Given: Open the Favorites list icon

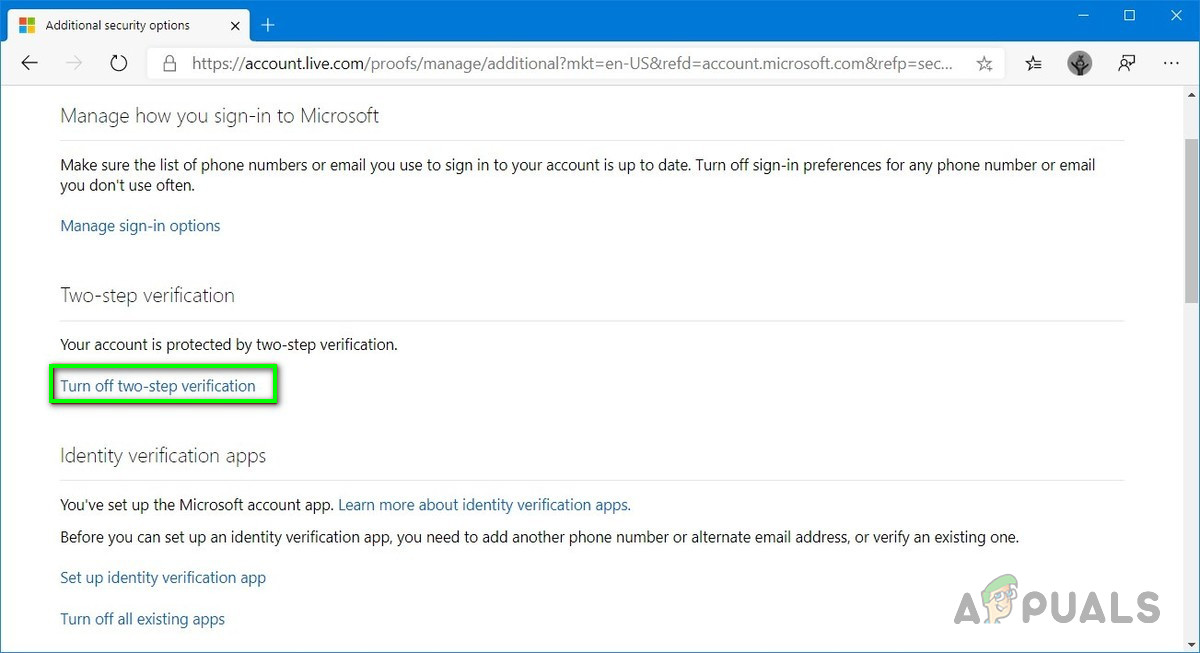Looking at the screenshot, I should click(1034, 63).
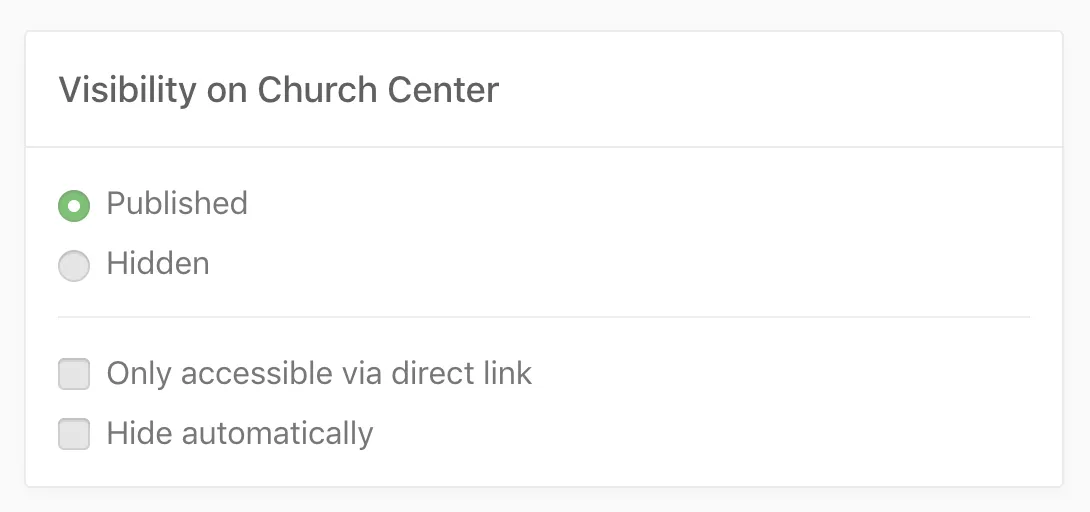
Task: Click the "Only accessible via direct link" label
Action: coord(319,374)
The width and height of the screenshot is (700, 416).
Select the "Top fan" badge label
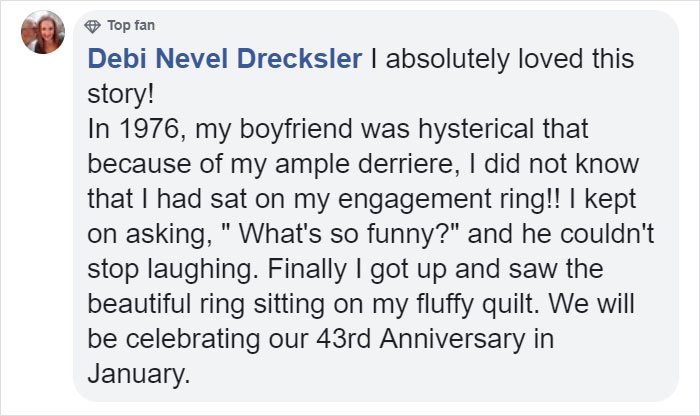pos(131,25)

+ + + + +

- _Directive_:
Render every line of the records above as a JSON list of strings, one string per line, omitting blank lines and leaving out the pictures.

- _Right answer_:
[
  "Given: Open the Favorites list icon",
  "Looking at the screenshot, I should click(1034, 63).",
  "Task: Click the \"Only accessible via direct link\" label",
  "Action: coord(319,374)",
  "The width and height of the screenshot is (700, 416).",
  "Select the \"Top fan\" badge label",
  "pos(131,25)"
]